Pillay was addressing yesterday’s National Energy Regulator of SA (Nersa) public hearing on Eskom’s price application. Hearings have been held around the country, and a two-day Gauteng session started in Midrand on Wednesday.

Pillay said the tariffs applied for would be unaffordable for communities, leading to higher rates of failure to pay for municipal services.

Eskom has applied to Nersa to hike the cost of electricity by 16 percent a year for the next five years, effectively doubling the price over the period.

Municipalities resell the power to their customers, adding in the cost of running their own distribution networks.

They also add a surcharge onto the electricity sales so as to fund other services.

Salga’s Mthobeli Kolisa said Nersa’s decision would effectively be a decision on municipal prices, as 70 percent of the municipal electricity cost was the bulk power purchases.

“More and more households that were able to pay will not be able to afford to do so,” he said.

Municipal subsidies would have to take care of more people, leaving less money to electrify households, and further social unrest could result.

There were more than 30 inputs lined up for Wednesday’s hearing.

“I’m not arguing that Eskom doesn’t need the 16 percent, but I don’t think the South African consumer can afford it,” said former Eskom director Mike Deats.

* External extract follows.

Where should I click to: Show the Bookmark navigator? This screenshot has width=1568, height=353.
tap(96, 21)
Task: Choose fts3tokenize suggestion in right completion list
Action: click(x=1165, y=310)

He queried the parastatal’s coal costs, asking where its plan was for moving coal by rail instead of road. He said plans for new power stations were not all signed up, so were unlikely to happen, and predicted even bigger price hikes in future.

Independent mining adviser Ted Blom raised the question of BHP Billiton’s cheaper electricity rates, currently the subject of a Nersa investigation.

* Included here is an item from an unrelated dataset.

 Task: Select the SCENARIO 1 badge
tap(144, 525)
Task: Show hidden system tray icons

He estimated that BHP Billiton paid less than 12c/kWh, resulting in an effective subsidy of R5 billion to R10 billion a year. He said this was not reflected in Eskom’s price application.

Several speakers noted that Eskom’s staffing costs indicated the average salary bill at the start of the five-year period was R623 000 a year, increasing to R821 000.

Itumeleng Mosala of the American Chamber of Commerce of SA said South Africa needed to attract foreign investment

. “We believe the proposals Eskom has applied for will make this harder to achieve,” he said.